• **Action item**:
Each line of the material that includes the string "assistant" counts once; report the total and nothing further.

*** Recorded data ***

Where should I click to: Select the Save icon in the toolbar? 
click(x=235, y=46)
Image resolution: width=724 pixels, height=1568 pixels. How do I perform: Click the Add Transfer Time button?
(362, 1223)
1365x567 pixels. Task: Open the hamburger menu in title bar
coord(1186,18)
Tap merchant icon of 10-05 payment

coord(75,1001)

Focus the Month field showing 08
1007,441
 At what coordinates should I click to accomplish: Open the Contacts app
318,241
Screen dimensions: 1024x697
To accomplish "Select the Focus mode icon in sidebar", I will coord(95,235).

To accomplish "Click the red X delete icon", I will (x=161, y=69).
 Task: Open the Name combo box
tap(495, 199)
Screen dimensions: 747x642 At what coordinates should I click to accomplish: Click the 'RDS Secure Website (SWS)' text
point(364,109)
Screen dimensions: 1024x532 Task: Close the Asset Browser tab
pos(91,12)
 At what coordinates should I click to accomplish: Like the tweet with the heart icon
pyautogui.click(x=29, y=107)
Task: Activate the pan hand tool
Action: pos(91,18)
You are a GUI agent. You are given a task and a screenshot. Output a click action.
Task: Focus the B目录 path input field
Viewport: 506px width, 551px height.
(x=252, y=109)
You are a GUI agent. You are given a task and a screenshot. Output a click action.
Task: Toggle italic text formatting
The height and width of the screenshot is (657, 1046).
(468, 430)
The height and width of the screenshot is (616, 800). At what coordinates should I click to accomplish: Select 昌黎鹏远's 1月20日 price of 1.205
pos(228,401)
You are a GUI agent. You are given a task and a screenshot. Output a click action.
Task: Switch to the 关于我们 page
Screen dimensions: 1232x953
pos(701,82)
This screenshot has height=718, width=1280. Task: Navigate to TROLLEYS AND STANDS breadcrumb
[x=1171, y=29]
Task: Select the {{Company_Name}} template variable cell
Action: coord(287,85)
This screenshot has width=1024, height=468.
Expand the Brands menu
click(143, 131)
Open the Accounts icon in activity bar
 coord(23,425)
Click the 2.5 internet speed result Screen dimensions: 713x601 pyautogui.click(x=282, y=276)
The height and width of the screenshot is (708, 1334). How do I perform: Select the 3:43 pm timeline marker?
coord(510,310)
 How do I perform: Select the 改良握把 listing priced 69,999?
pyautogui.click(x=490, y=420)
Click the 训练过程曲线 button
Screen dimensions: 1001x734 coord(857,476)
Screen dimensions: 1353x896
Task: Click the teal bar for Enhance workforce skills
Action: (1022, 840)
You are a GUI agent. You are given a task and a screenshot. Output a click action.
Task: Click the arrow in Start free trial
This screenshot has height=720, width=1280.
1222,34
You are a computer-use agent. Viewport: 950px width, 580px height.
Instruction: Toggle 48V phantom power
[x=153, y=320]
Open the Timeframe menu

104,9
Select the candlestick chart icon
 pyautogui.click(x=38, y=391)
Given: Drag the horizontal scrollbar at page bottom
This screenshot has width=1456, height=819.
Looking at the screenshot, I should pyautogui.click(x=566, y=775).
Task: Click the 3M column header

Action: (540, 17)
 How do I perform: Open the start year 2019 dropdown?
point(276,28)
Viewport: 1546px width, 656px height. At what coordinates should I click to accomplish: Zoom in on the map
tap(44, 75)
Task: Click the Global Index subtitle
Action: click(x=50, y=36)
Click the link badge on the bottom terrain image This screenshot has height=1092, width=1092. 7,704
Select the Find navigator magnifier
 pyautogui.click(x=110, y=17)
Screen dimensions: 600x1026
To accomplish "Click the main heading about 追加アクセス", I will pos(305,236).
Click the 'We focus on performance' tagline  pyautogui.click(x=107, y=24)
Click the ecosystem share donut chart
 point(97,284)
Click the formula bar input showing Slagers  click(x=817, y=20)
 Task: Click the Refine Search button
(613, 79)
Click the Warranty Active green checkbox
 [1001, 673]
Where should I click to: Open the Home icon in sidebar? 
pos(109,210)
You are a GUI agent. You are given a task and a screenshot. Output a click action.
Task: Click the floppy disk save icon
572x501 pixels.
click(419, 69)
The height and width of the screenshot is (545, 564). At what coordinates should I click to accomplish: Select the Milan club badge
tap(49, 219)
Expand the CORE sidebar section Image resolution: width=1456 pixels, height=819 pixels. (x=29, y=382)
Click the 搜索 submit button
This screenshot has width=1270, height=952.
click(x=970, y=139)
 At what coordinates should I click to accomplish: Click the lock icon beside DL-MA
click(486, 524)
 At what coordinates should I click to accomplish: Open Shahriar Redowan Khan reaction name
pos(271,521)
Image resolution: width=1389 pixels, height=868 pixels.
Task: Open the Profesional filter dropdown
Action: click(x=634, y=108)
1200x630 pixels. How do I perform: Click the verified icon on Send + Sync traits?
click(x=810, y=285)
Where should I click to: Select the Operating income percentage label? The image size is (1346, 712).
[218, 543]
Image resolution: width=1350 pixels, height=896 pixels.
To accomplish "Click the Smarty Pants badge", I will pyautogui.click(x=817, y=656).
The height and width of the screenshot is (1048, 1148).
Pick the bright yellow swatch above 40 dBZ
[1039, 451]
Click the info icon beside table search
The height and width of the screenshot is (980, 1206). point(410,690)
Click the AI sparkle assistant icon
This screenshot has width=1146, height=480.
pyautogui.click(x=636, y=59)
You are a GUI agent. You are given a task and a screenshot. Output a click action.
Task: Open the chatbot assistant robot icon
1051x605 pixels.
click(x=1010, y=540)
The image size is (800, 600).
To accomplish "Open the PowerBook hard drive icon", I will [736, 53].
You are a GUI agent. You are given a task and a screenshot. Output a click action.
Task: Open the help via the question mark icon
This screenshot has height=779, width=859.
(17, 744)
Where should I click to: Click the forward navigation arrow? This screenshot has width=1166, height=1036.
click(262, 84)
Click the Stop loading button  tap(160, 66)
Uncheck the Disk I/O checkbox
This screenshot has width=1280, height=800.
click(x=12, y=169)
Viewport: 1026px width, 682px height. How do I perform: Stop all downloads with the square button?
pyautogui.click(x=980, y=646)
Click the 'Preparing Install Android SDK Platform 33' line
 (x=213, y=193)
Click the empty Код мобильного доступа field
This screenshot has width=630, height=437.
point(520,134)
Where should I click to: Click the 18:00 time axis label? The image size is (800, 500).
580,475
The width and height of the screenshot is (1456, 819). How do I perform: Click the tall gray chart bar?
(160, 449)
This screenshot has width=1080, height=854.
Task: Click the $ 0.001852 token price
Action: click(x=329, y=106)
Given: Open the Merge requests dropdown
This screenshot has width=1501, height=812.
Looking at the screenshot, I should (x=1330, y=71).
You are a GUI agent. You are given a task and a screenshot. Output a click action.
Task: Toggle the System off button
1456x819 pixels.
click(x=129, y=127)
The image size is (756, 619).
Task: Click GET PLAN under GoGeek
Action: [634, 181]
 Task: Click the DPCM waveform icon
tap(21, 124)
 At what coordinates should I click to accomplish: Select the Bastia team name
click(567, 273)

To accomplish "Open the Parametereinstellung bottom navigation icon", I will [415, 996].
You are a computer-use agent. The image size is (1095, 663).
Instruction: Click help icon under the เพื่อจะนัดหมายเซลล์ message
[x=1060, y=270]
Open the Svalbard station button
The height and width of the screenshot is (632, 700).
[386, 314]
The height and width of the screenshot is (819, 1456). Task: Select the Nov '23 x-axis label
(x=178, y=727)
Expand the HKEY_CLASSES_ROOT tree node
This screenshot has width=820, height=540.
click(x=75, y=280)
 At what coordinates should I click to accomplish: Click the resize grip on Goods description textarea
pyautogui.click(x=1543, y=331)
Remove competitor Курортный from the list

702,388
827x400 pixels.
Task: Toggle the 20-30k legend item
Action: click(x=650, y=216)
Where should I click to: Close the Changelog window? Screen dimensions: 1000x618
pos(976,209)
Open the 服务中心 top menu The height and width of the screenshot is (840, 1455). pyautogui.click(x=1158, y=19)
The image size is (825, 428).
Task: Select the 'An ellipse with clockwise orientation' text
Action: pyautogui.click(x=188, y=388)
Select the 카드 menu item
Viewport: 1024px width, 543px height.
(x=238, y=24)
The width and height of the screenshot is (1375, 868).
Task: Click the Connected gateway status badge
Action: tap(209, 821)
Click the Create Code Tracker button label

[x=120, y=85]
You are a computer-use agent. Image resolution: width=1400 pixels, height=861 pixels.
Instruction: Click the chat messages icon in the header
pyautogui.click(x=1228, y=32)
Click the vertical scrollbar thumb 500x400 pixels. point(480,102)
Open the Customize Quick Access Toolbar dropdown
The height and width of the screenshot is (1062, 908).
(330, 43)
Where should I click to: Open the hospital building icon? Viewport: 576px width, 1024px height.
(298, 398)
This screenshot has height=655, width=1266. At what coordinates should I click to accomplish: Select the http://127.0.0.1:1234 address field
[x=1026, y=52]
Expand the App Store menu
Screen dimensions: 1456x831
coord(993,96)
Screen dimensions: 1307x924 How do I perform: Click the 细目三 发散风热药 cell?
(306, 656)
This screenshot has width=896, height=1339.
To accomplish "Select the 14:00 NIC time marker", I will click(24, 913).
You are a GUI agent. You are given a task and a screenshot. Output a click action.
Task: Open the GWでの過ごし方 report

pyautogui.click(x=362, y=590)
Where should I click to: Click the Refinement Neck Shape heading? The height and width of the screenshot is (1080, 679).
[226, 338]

***

• **Task answer**:
2